Mr McKee's picks included a U2-penned Roy Orbison track She's A Mystery To Me, Kate and Anna McGarrigle's Dancer With Bruised Knees and Seamus Heaney poem set to music The Given Note.

His reminiscences include his beginnings when he would juggle carrying out radio interviews with his role, starting a family with his wife Brenda and working an English teacher at "St Patrick's, Knock as was".

Arriving at the school the morning after one broadcast the grounds-keeper advised him "Don't give up your day job".

But give it up he did, having been recruited by producer and later author Martin Dillon, and it was something of a baptism of fire.

"I had a decision to make and it was a five-days a week offer of a job. It was a big decision - to this day I'm not quite sure why I made it."

Mr McKee had been offered a job in a school straight out of university by a former teacher who had recently been appointed to a headmaster role.

He will tell Mr Crawley that the faith of people like Mr Dillon during his career was a major factor in his enduring success.

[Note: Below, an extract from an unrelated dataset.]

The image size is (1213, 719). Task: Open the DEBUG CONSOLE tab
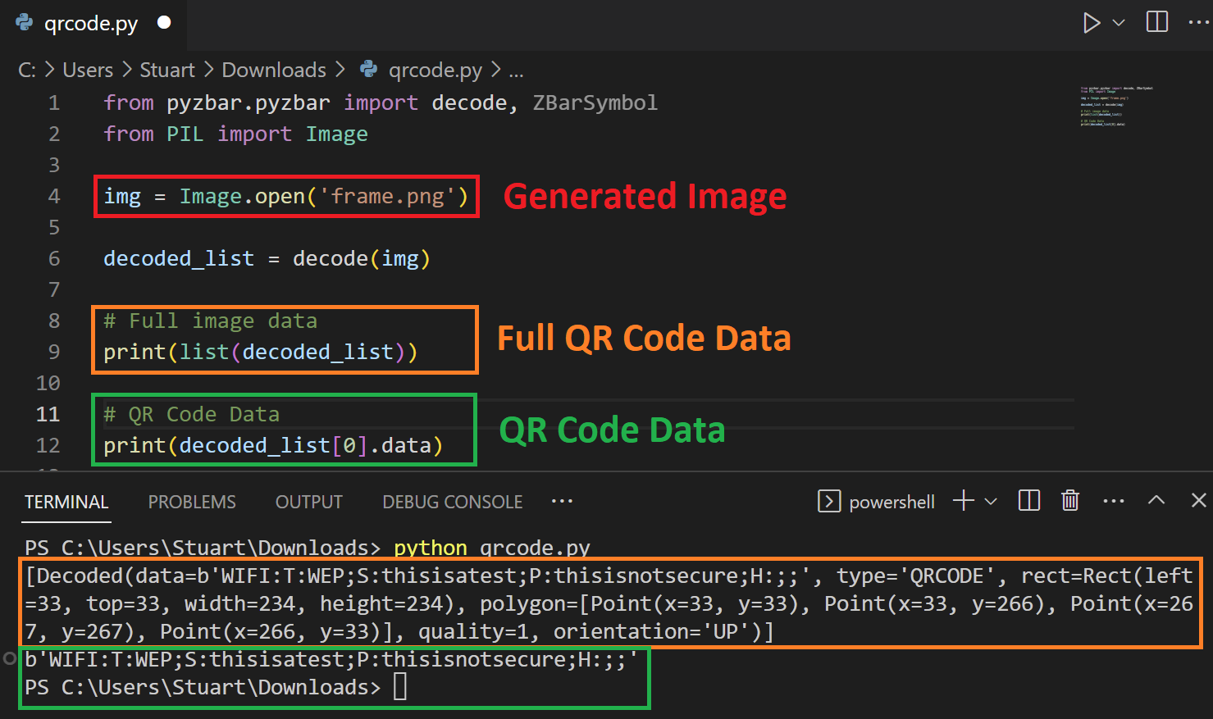pos(452,502)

"When I started it was the hunger strikes and you had to be exceedingly careful what you said, and if you got it wrong very, very quickly people let you know that you got it wrong and you were of course made aware of getting it wrong by both sides, by all sides, which is very much the story of our job.

"But it was difficult. It was quite a beginning in broadcasting full-time."

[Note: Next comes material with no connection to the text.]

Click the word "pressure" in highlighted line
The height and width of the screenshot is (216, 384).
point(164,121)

When Mr McKee moves away from his previously rigorous level of broadcasting next year he will have been at the BBC for almost 40 years, having been one of the faces of the flagship Good Morning Ulster programme for nearly 30 years before a decade on the drivetime Evening Extra show.

The influence of Holocaust survivor Helen Lewis, who he met through his dancer/choreographer wife, and his lifelong love and defence of the arts will also be explored during the conversation.

"I am passionate about creativity, the importance of the arts, how artists, musicians, dancers, they all helped contribute to finding answers in this place long before the politicians did."

After Ms Austin's Christmas Eve interview it will be Noel Thompson's turn on Friday.

He also marks 40 years at the organisation and since 2012 has presented Good Morning Ulster and BBC Northern Ireland's Spotlight Special following 16 years as anchor of the Newsline programme and 16 years presenting Hearts And Minds.

Karen Patterson will talk about her broadcasting and newspaper career on Monday December 30, having started in the County Down Spectator in Bangor and spent time on Downtown Radio before moving to the BBC nearly 20 years ago and presenting Good Morning Ulster for more than a decade and Newsline for more than nine years before that.